Copy out the entries below word for word, from the line containing "Image resolution: width=1539" through the line containing "Action: tap(75, 258)", with both of those lines included.

* start EXERCISE DATA *

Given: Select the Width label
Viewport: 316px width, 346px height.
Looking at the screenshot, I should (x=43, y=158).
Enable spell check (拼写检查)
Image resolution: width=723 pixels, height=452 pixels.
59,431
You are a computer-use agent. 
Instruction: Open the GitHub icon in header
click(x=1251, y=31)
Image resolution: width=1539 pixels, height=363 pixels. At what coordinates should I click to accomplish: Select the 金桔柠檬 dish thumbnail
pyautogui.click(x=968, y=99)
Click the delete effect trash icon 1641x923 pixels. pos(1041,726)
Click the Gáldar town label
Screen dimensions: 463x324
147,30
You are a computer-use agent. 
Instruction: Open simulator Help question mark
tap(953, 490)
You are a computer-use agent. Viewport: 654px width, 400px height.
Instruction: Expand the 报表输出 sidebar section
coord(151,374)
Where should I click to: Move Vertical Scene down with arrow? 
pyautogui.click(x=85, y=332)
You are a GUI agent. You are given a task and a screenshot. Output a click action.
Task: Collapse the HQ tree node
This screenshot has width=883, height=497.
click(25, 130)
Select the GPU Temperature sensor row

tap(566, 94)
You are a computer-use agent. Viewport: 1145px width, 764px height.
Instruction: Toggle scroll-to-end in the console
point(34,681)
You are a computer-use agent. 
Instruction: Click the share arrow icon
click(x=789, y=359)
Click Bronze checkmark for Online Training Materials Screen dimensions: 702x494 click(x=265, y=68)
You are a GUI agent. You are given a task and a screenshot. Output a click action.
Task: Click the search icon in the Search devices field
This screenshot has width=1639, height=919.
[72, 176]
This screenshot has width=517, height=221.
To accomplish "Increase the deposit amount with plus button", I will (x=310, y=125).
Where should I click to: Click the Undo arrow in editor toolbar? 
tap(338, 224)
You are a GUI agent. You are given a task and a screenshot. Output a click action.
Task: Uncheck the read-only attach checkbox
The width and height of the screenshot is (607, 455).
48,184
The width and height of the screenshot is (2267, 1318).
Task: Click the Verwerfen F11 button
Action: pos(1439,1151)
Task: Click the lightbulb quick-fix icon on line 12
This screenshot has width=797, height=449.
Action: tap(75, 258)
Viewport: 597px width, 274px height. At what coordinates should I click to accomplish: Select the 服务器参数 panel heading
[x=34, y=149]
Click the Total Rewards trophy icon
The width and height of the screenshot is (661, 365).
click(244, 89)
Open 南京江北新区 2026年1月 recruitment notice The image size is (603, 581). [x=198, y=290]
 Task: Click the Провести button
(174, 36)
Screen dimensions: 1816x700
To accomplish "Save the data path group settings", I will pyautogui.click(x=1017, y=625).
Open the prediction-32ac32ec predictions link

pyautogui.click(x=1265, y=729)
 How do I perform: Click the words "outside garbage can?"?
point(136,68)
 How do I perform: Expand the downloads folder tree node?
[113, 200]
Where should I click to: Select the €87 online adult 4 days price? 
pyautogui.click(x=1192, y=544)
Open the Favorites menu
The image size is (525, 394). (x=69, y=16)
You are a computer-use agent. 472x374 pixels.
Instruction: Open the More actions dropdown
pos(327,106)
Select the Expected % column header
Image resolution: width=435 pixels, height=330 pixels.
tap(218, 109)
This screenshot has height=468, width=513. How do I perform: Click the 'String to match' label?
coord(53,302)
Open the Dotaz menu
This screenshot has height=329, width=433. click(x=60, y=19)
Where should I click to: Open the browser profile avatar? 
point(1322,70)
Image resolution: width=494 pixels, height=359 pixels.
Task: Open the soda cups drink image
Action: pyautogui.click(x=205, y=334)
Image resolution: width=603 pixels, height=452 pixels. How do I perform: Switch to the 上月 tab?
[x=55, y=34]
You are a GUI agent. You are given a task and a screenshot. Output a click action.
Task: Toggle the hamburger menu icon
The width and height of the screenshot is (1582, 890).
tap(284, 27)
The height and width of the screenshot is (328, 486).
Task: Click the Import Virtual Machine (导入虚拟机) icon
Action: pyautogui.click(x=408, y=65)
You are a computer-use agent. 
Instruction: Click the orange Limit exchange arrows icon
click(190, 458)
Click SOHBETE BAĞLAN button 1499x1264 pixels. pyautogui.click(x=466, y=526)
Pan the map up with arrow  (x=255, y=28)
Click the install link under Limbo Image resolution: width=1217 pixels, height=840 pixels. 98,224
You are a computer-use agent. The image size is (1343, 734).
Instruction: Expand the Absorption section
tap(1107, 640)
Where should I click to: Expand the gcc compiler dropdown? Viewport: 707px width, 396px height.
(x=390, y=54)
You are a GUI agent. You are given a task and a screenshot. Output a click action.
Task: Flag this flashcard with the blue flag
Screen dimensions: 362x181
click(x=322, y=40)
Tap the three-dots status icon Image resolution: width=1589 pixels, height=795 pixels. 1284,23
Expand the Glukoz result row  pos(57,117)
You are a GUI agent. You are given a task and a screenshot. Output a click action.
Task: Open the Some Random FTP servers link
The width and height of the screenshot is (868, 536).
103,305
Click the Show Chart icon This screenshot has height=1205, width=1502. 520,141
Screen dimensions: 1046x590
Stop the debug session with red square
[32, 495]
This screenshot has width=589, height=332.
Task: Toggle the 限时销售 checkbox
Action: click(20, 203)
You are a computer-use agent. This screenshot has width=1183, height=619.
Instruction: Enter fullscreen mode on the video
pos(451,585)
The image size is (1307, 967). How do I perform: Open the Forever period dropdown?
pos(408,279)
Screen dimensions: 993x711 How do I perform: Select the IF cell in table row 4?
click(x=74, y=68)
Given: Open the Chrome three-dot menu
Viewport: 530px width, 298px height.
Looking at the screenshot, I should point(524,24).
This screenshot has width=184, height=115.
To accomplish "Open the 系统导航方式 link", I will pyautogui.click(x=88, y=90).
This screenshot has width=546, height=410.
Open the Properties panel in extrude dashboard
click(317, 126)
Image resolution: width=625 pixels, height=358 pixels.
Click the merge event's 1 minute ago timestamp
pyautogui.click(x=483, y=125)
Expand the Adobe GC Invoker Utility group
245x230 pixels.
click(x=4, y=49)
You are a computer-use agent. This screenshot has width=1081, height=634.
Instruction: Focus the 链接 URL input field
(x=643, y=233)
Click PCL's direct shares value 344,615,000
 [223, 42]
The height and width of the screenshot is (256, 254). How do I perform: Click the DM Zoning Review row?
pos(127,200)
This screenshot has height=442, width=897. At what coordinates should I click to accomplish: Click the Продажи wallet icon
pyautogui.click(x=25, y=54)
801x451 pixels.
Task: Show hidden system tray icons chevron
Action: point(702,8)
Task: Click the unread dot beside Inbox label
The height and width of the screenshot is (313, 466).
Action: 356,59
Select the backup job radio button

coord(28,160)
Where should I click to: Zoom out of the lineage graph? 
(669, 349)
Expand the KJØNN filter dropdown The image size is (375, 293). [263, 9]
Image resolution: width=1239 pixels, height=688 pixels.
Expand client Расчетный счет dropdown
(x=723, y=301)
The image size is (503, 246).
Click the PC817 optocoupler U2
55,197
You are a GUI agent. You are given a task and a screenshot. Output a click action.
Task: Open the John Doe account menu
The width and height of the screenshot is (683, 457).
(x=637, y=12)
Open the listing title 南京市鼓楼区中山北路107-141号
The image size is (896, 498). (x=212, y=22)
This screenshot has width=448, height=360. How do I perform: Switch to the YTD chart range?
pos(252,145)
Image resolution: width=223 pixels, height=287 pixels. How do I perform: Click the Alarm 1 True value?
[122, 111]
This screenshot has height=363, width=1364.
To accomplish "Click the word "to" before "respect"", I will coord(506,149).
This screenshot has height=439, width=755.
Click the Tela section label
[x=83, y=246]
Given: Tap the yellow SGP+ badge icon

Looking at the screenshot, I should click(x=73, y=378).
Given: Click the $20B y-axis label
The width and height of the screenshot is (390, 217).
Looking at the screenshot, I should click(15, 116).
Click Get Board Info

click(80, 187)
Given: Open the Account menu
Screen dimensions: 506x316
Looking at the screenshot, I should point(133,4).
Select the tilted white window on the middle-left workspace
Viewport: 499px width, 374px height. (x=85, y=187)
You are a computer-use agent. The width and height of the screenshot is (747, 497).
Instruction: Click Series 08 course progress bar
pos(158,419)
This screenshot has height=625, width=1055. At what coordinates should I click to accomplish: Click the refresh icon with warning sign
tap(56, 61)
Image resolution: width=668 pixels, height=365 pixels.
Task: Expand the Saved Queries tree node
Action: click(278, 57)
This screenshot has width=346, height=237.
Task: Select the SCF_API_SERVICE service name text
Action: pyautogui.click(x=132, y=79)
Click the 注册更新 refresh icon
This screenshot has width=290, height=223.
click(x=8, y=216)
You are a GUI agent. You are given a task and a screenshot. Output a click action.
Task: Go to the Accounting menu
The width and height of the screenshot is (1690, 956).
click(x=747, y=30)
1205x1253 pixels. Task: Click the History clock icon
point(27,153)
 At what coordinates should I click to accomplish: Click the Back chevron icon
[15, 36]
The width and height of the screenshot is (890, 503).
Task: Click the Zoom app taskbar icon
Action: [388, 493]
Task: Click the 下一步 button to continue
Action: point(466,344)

* end EXERCISE DATA *

#### [ANSWER TO THIS EXERCISE]
Image resolution: width=1539 pixels, height=363 pixels. At what coordinates should I click to accomplish: Select the 金桔柠檬 dish thumbnail
pyautogui.click(x=968, y=99)
Click the delete effect trash icon 1641x923 pixels. pos(1041,726)
Click the Gáldar town label
Screen dimensions: 463x324
147,30
You are a computer-use agent. 
Instruction: Open simulator Help question mark
tap(953, 490)
You are a computer-use agent. Viewport: 654px width, 400px height.
Instruction: Expand the 报表输出 sidebar section
coord(151,374)
Where should I click to: Move Vertical Scene down with arrow? 
pyautogui.click(x=85, y=332)
You are a GUI agent. You are given a task and a screenshot. Output a click action.
Task: Collapse the HQ tree node
This screenshot has width=883, height=497.
click(25, 130)
Select the GPU Temperature sensor row

tap(566, 94)
You are a computer-use agent. Viewport: 1145px width, 764px height.
Instruction: Toggle scroll-to-end in the console
point(34,681)
You are a computer-use agent. 
Instruction: Click the share arrow icon
click(x=789, y=359)
Click Bronze checkmark for Online Training Materials Screen dimensions: 702x494 click(x=265, y=68)
You are a GUI agent. You are given a task and a screenshot. Output a click action.
Task: Click the search icon in the Search devices field
This screenshot has width=1639, height=919.
[72, 176]
This screenshot has width=517, height=221.
To accomplish "Increase the deposit amount with plus button", I will (x=310, y=125).
Where should I click to: Click the Undo arrow in editor toolbar? 
tap(338, 224)
You are a GUI agent. You are given a task and a screenshot. Output a click action.
Task: Uncheck the read-only attach checkbox
The width and height of the screenshot is (607, 455).
48,184
The width and height of the screenshot is (2267, 1318).
Task: Click the Verwerfen F11 button
Action: pos(1439,1151)
Task: Click the lightbulb quick-fix icon on line 12
This screenshot has width=797, height=449.
Action: tap(75, 258)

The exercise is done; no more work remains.